What you should do: Leaving out the pictures, transcribe all of the records faithfully.

Records provided:
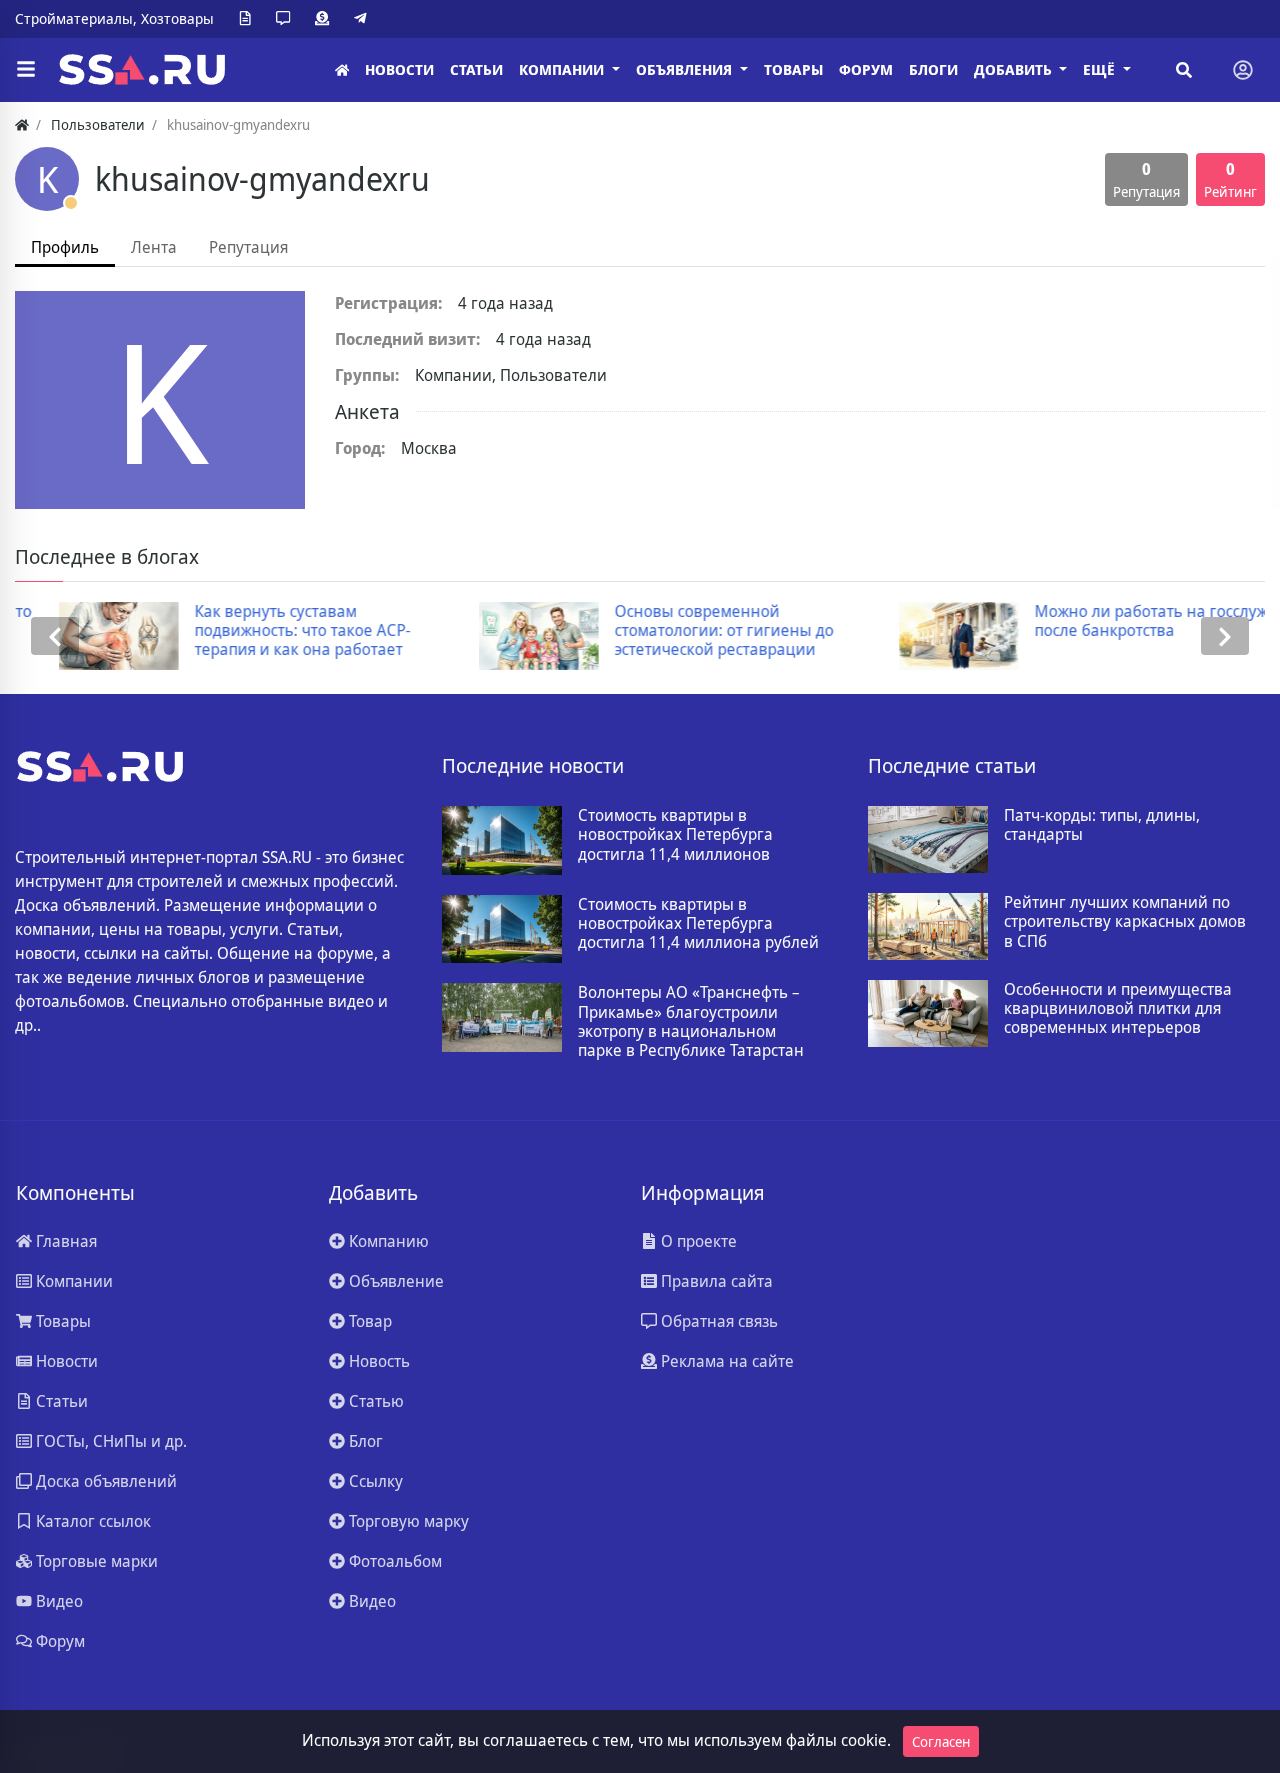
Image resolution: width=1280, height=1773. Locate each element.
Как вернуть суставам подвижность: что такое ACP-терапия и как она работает (259, 631)
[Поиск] (1184, 70)
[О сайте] (249, 19)
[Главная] (342, 70)
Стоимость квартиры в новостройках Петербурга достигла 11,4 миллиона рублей (698, 924)
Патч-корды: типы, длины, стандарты (1102, 825)
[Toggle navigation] (1243, 70)
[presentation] (55, 636)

Task solution:
Image resolution: width=1280, height=1773. Locate each element.
Как вернуть суставам подвижность: что такое ACP-терапия и как она работает (259, 631)
[Поиск] (1184, 70)
[О сайте] (249, 19)
[Главная] (342, 70)
Стоимость квартиры в новостройках Петербурга достигла 11,4 миллиона рублей (698, 924)
Патч-корды: типы, длины, стандарты (1102, 825)
[Toggle navigation] (1243, 70)
[presentation] (55, 636)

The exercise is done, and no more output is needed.